Editeur
Genre
Littérature française
À ma mère
« Les hommes se trompent lorsqu’ils pensent être libres et cette opinion consiste en cela seul qu’ils sont conscients de leurs actions et ignorants des causes par lesquelles ils sont déterminés. »
Spinoza, L’Éthique, Livre II
« Le mythe raconte qu’Apollon avait reconstitué Dionysos démembré. C’est l’image neuve, inventée par Apollon, d’un Dionysos sauvé de son déchirement asiatique. »
Nietzsche, La Vision dionysiaque du monde
« Sa logique violente et atroce aboutissait toujours au meurtre.

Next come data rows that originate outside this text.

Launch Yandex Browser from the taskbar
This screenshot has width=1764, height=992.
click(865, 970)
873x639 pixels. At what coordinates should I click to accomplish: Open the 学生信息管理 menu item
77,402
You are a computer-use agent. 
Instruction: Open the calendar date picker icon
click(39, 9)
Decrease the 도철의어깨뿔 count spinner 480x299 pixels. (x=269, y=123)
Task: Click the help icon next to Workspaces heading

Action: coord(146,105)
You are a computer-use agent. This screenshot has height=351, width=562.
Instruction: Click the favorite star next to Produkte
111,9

Tous ses principes demandaient du sang. Sa société ne pouvait se fonder que sur des cadavres et sur les ruines de tout ce qui existait. Il poursuivait son idéal à travers le carnage, et pour lui le seul crime était de s’arrêter devant un crime. »

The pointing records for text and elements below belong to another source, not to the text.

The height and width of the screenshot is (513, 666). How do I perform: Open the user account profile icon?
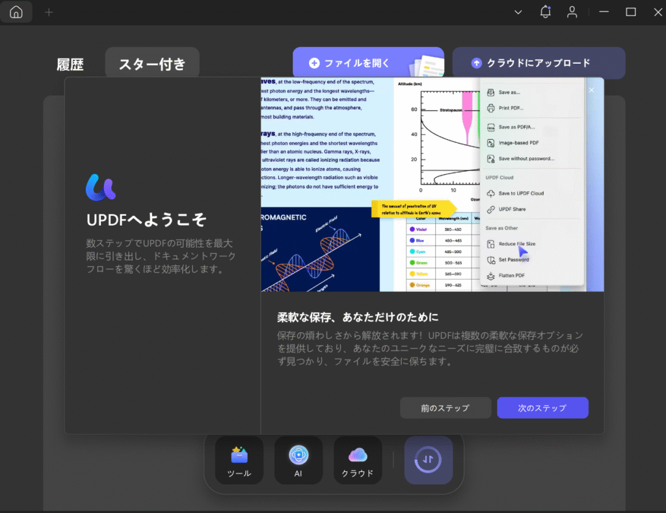pos(572,12)
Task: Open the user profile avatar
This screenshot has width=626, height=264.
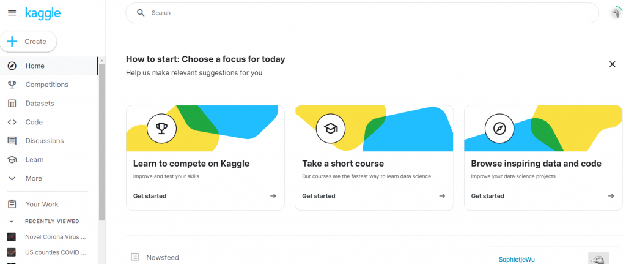Action: 616,13
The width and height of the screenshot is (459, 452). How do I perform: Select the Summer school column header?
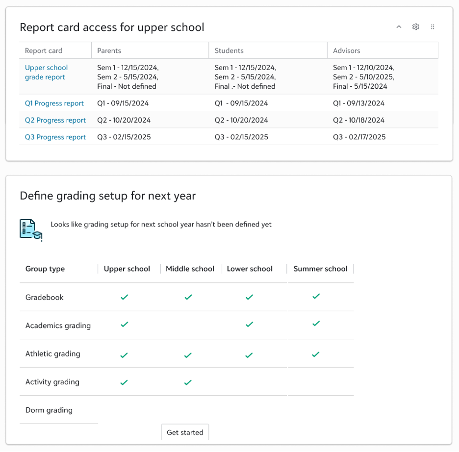(320, 269)
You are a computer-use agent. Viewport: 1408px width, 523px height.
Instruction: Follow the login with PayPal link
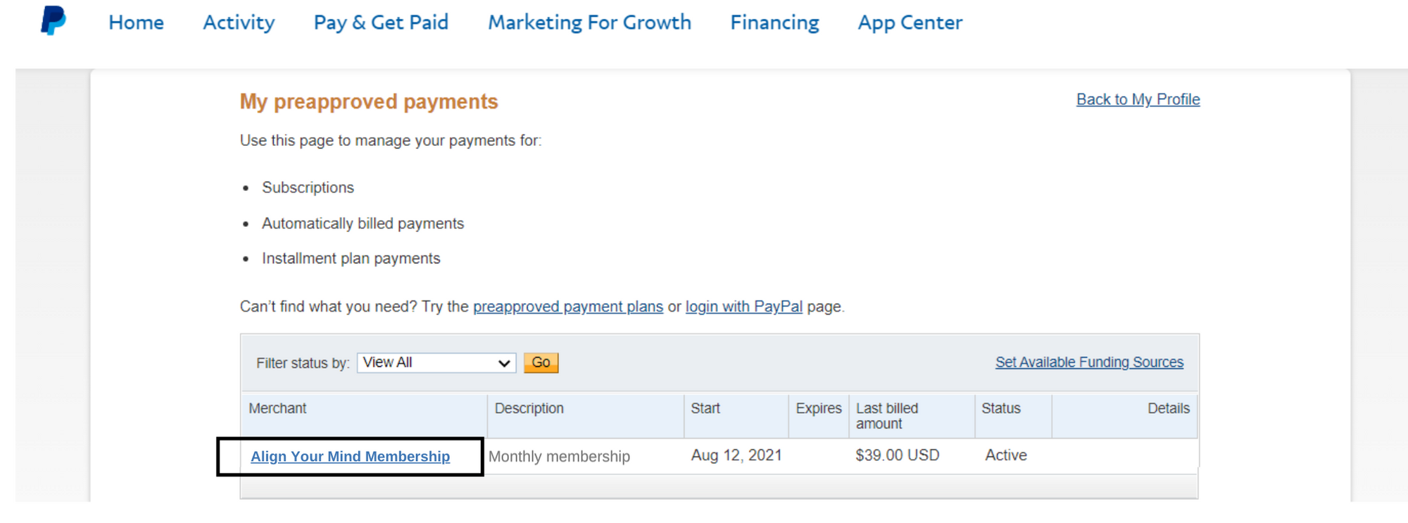(743, 307)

Lamartine, Histoire de Girondins
Première partie
An I de l’exil
Si je ne m’imaginais pas retrouver une maison équivalente à celle que je venais de quitter à quelque 4 215 kilomètres de là – mes parents m’avaient prévenue –, je ne m’attendais pas à ça. Trois fois deux pièces dans la même résidence, dans le même immeuble, les uns au-dessus des autres, mes deux tantes célibataires au dernier étage dans un appartement que Mitra avait baptisé l’Atelier, et qui m’était interdit tant les toiles de Zizi, les tubes de peinture, les pinceaux, les sculptures de Tala, la glaise, le plâtre, le marbre parfois, les photographies, les dessins, les livres d’art et les nus, les nombreux nus, occupaient tout l’espace.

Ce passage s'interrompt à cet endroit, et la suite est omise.